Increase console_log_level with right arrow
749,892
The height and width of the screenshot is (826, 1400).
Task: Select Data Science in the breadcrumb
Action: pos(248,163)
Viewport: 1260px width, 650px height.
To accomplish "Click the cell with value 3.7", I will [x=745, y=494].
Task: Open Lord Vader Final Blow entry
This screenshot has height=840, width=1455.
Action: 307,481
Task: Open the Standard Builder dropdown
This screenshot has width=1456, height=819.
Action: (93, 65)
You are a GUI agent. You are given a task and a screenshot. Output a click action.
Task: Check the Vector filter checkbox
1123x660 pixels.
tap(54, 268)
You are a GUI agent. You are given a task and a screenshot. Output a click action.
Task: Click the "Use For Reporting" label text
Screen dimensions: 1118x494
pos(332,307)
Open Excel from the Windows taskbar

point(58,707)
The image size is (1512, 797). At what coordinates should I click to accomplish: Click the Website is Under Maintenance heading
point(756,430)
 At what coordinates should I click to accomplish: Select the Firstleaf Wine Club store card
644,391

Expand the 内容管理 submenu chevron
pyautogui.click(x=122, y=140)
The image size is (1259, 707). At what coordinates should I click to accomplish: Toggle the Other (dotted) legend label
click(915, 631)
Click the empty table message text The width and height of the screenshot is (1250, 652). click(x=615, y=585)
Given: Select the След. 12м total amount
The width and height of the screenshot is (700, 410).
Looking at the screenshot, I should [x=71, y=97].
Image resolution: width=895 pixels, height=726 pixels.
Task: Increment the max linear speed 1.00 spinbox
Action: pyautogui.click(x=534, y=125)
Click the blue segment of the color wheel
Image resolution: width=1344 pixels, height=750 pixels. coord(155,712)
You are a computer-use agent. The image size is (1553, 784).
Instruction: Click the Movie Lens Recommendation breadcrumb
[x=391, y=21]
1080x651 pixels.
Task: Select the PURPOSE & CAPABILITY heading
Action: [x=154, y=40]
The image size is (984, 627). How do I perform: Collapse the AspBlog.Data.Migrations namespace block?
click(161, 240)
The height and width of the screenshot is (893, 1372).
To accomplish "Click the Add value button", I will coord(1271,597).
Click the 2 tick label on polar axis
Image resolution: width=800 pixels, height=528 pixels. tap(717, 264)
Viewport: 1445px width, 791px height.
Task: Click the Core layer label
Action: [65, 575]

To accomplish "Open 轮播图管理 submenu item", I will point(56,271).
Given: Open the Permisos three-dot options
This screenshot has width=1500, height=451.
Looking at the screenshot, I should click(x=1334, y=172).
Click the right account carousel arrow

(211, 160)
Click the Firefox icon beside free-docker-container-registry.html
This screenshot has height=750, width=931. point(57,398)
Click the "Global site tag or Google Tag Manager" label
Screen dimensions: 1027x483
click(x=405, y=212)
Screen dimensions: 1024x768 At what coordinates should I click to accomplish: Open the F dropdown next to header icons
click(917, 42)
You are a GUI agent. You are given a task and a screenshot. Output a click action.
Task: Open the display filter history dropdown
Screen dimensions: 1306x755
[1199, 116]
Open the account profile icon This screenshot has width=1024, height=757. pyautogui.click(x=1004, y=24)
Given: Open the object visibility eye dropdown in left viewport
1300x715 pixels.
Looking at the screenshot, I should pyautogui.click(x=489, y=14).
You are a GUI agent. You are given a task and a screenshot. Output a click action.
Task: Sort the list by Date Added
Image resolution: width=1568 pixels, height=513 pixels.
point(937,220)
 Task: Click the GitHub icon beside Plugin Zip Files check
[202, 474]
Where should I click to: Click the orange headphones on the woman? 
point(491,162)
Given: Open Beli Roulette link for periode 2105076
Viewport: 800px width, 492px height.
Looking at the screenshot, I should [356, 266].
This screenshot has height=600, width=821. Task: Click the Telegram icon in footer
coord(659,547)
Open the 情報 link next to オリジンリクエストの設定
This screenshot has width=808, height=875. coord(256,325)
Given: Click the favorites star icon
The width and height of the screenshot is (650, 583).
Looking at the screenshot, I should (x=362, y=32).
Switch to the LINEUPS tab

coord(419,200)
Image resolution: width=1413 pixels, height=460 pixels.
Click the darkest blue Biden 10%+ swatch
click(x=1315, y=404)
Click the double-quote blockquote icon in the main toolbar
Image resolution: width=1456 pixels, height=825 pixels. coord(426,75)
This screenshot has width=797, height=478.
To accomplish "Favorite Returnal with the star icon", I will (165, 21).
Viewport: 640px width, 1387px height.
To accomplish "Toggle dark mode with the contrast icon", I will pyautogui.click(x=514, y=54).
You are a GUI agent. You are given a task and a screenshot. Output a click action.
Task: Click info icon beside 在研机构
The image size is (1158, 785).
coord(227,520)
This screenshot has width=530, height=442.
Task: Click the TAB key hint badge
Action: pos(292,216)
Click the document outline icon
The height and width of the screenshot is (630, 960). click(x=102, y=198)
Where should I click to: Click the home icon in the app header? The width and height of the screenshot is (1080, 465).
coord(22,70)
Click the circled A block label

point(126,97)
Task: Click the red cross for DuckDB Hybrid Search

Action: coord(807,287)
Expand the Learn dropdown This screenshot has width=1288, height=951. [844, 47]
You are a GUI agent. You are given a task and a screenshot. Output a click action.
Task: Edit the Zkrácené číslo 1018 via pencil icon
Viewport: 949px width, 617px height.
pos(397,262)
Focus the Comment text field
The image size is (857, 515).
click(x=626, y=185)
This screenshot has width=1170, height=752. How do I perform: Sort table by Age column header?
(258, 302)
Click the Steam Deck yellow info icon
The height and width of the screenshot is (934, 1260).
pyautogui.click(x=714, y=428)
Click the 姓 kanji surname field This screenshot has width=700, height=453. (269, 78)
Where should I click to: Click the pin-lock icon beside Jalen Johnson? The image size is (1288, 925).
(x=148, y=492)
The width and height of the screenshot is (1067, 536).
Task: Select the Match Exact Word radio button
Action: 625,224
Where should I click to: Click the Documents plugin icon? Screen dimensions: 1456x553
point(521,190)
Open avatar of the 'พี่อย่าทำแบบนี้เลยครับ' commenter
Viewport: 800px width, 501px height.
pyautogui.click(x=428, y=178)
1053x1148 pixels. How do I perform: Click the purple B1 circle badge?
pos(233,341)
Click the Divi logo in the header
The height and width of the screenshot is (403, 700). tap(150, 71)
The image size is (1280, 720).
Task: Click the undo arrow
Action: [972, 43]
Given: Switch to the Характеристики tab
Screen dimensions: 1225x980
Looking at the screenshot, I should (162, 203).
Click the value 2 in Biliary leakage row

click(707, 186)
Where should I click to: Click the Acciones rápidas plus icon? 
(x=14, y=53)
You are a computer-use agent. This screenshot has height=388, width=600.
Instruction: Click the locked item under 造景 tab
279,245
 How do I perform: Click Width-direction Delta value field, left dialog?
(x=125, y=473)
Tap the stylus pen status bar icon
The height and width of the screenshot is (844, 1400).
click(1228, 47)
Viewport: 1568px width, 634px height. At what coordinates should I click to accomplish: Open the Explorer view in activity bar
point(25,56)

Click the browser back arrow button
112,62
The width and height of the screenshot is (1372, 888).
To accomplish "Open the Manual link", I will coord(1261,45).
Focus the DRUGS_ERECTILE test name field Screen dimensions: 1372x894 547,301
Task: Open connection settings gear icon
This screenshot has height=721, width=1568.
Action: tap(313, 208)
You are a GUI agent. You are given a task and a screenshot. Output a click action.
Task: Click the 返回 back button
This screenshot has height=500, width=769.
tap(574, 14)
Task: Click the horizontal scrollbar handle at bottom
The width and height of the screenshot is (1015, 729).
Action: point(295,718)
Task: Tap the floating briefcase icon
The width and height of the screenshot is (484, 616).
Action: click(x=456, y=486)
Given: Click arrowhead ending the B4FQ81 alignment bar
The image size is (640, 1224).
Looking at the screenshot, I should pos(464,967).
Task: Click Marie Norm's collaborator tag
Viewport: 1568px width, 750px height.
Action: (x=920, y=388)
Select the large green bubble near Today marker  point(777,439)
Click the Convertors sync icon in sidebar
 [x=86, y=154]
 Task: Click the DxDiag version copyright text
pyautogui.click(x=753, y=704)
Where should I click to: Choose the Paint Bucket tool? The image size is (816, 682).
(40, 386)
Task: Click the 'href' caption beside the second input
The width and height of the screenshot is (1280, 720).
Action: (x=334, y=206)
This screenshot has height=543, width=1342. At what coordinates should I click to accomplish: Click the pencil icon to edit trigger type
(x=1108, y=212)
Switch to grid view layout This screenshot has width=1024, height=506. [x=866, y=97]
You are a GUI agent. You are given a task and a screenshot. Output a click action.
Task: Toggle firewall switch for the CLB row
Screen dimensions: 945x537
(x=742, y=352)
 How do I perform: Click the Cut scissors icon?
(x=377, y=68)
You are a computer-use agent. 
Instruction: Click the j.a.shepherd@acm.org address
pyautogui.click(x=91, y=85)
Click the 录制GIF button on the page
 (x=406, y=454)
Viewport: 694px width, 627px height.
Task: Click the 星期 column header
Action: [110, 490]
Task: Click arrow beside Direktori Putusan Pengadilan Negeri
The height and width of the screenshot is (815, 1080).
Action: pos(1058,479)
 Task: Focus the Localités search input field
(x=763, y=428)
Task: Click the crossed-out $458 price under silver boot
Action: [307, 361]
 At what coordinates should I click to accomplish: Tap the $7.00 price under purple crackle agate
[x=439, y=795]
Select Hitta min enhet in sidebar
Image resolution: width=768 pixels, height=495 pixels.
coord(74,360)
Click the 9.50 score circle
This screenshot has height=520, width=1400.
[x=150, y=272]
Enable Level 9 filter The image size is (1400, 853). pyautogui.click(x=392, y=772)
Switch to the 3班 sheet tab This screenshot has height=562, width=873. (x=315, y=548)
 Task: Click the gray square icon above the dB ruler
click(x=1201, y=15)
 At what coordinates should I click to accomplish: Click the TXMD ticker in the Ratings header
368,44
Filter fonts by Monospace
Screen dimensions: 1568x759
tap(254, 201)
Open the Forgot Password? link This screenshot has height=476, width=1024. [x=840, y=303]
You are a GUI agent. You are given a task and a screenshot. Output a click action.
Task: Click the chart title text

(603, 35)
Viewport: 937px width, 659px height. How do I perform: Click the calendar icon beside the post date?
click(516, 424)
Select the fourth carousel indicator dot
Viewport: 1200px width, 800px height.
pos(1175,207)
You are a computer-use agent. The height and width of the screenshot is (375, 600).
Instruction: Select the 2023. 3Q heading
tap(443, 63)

- _PROBLEM DESCRIPTION_
Report all lines of the material that contain the word "star".

- _WRITTEN RESPONSE_
Given: Click the favorites star icon
To accomplish "Favorite Returnal with the star icon", I will (165, 21).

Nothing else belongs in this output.